The entire setup set me back around $23,000 which is well-below market value as I managed to get a great deal on some mint-condition used equipment from a great guy called Joe Holley (@ Marine Visions). For me that’s a great deal of cash but then again, now I have the type of rig that documentary professionals use when their main equipment fails…

xdcamex5gates_ex1r_underwater_housing_with_swp44c_and_em43_monitor_2squid250hd

Key Advantages

  • Larger format with greater detail (obviously!) – larger market for selling online clips
  • Better all-round vision with external HD monitor – beats squinting one-eyed through the housing
  • Fantastic manual control positioning and operation – those Gates engineers are incredible
  • Up to 60 frames-per-second for slower playback speed (only available with 720 HD format) – for that NatGeo look, well almost
  • Record directly to SxS solid-state memory cards – no tape capturing needed!
  • Far better low-light sensitivity reducing video noise and giving sharper footage
  • Zoom through capability from 120 degree wide angle to full zoom with Fathom SWP44C port
  • A LOT! of light with the Green Force 250 HIDs

And that’s just a small sample of the main benefits I’ve found so far – given the EX1′s capability for firmware and software upgrades, the menu feature options just keep expanding with every update.

The down-sides

  • Damn its heavy! about 35lbs (16Kg) in total – try freediving with that and not get the jitters before you jump in
  • Extra baggage costs – one-way long-haul extra is generally around $400 extra – almost worth flying business class for the extra baggage allowance, almost…
  • Limited recording time on expensive SxS cards – about 2hr of footage on $1000 32GB card
  • No focus depth bar indicator on external housing monitor – or at least I’m still trying to work it out (let me know if you have!)
  • Customs… I’m now starting to attract the attention of customs officers at destination airports…

Footage samples

So far I’ve only an opportunity to get the equipment wet once during a trip to Turks & Caicos.
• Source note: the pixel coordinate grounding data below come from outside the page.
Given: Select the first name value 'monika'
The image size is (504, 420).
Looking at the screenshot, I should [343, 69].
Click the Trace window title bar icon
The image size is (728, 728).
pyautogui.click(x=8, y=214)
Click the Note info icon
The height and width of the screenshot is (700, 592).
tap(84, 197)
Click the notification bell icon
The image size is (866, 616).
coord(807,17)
You can see some low-res sample clips here:

http://www.istockphoto.com/file_closeup.php?id=11856910

http://www.istockphoto.com/file_closeup.php?id=11874918

http://www.istockphoto.com/file_closeup.php?id=11886834

http://www.istockphoto.com/file_closeup.php?id=11905586

http://www.istockphoto.com/file_closeup.php?id=11908754

http://www.istockphoto.com/file_closeup.php?id=11957744

Actually to be truthful, I did get the gear in the water during a trip to South Africa for the Sardine run (you can read more about that disaster here: The Truth about the Sardine Run) but only manage to get some semi-decent dry-land nature shoots:

http://www.istockphoto.com/file_search.php?action=file&lightboxID=6760126

http://www.istockphoto.com/file_search.php?action=file&lightboxID=6760107

Future gear thoughts

I’m pretty sure that what I’ve got now is going to keep me busy and satisfied for the next few years but if I was to be keeping an eye on developments for the future for my next kit upgrade, I’d be watching these two:

RedEpic1
Red Epic: if Gates decide to do a housing for it that is

canon_eos_5d_mkii
Canon EOS 5D Mk11: with Full HD video capabilities I think that digital still cameras are going to start getting interesting for underwater video work. It opens an interesting possibility of being able to do video and still with the same kit – if they can work out how to integrate flash strobe and video lighting in one unit. Certainly the lower weight and size looks attractive compared to schlepping my existing gear round the planet…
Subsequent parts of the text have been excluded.